* _Provided records_
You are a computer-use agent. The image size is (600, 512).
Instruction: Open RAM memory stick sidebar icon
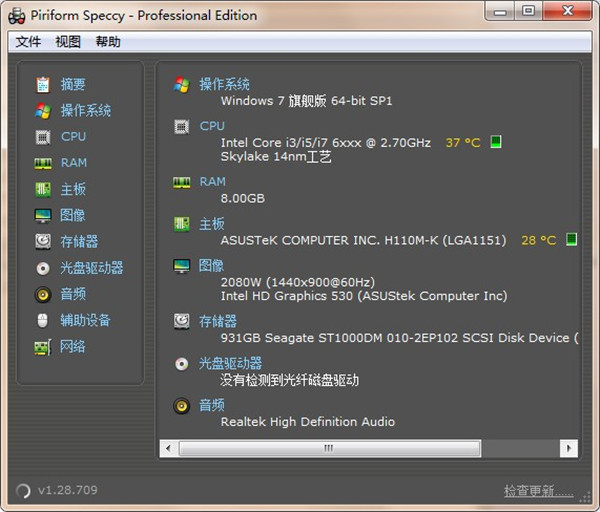click(x=43, y=163)
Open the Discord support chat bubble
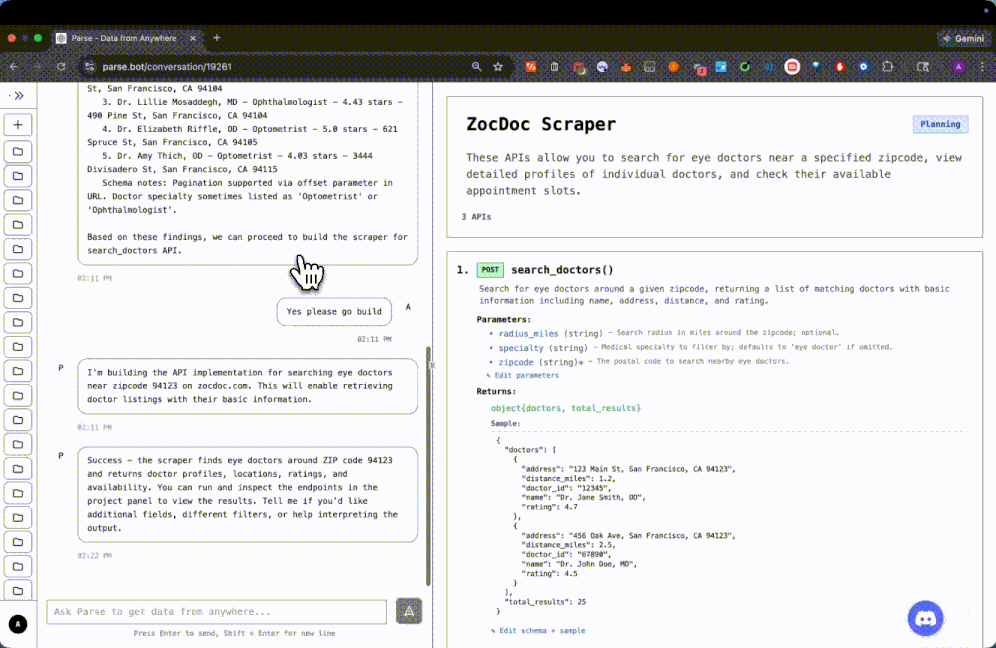 (926, 618)
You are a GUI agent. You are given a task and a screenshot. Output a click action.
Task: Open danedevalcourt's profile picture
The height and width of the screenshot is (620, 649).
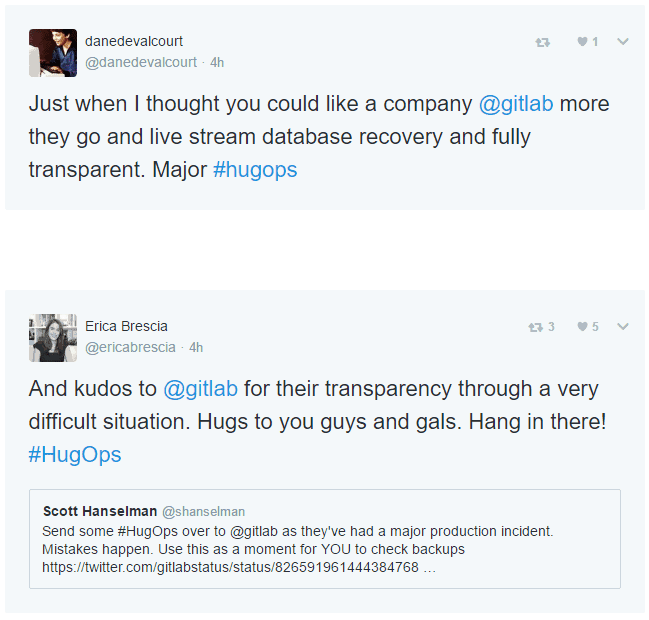[x=53, y=53]
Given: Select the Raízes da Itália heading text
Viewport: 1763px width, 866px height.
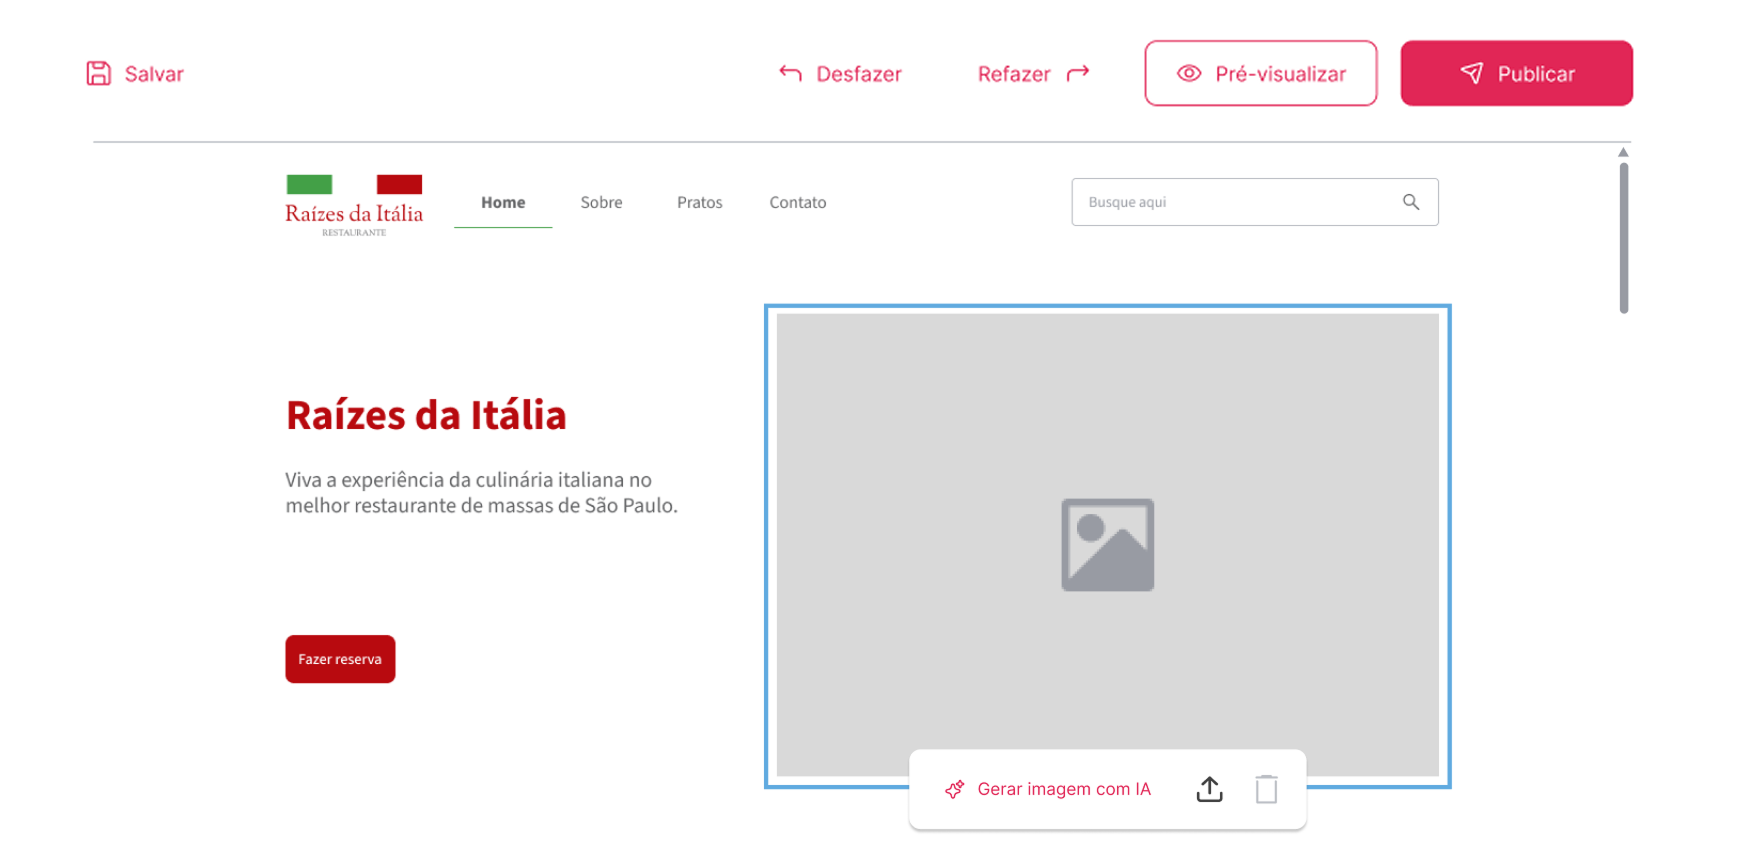Looking at the screenshot, I should tap(426, 415).
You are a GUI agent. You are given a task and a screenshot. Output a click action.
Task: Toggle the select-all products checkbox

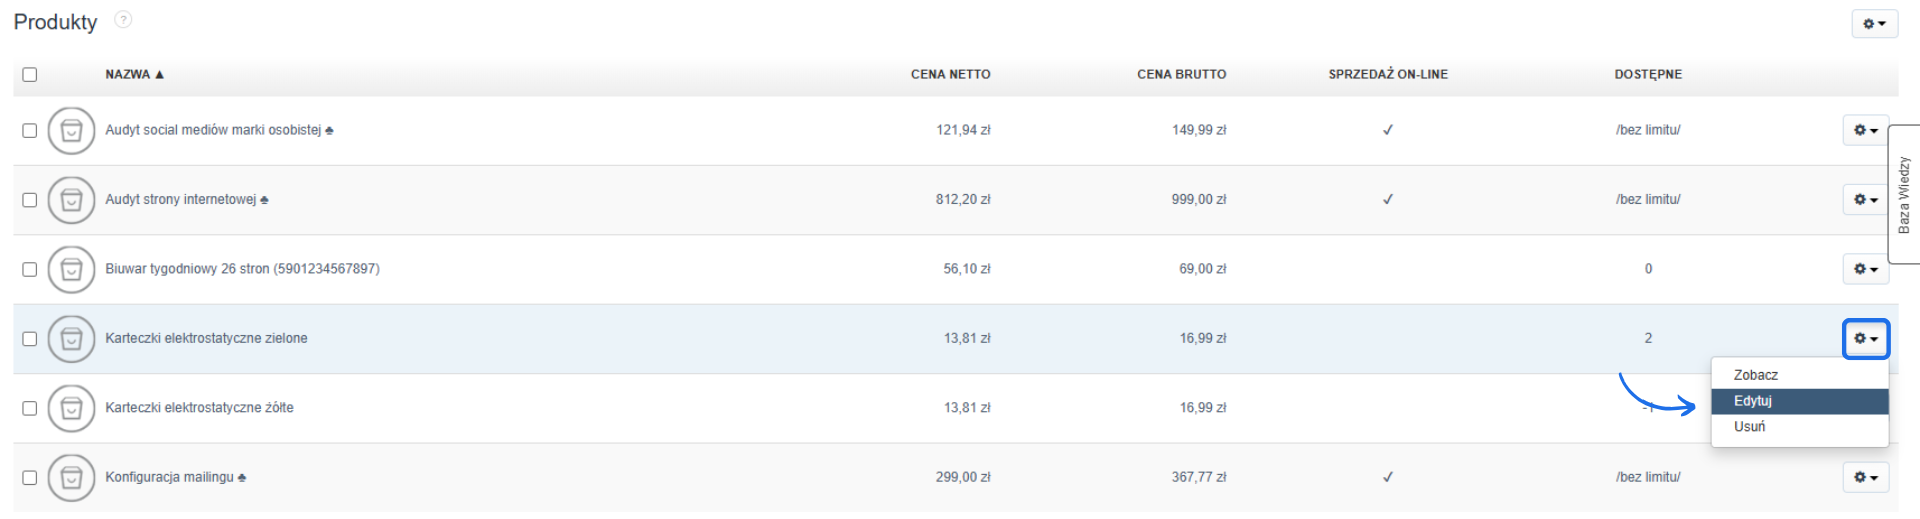30,75
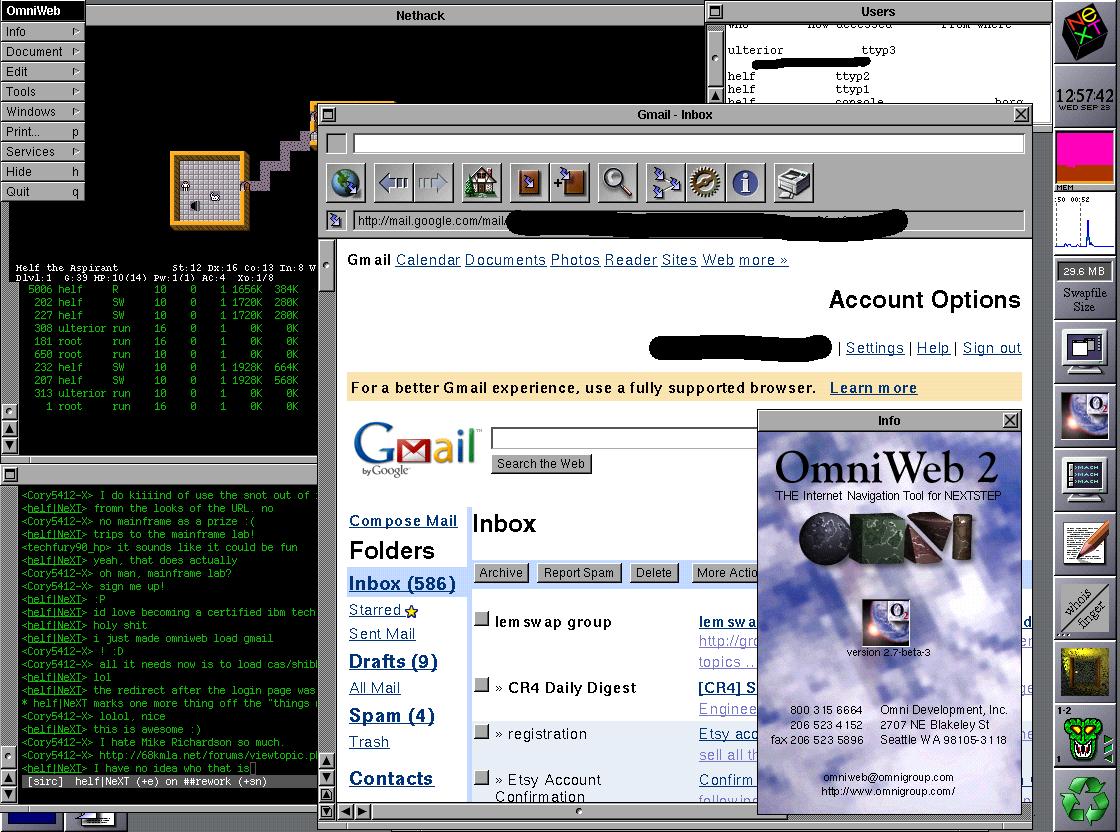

* _Task to carry out_
Reproduce exactly, and only, the lines from the one with "Given: Select the" to the final line of the listing above; the pictures are to be left out.

* _Expected output_
Given: Select the Raízes da Itália heading text
Viewport: 1763px width, 866px height.
Looking at the screenshot, I should tap(426, 415).
You are a GUI agent. You are given a task and a screenshot. Output a click action.
Task: Toggle the select-all products checkbox

30,75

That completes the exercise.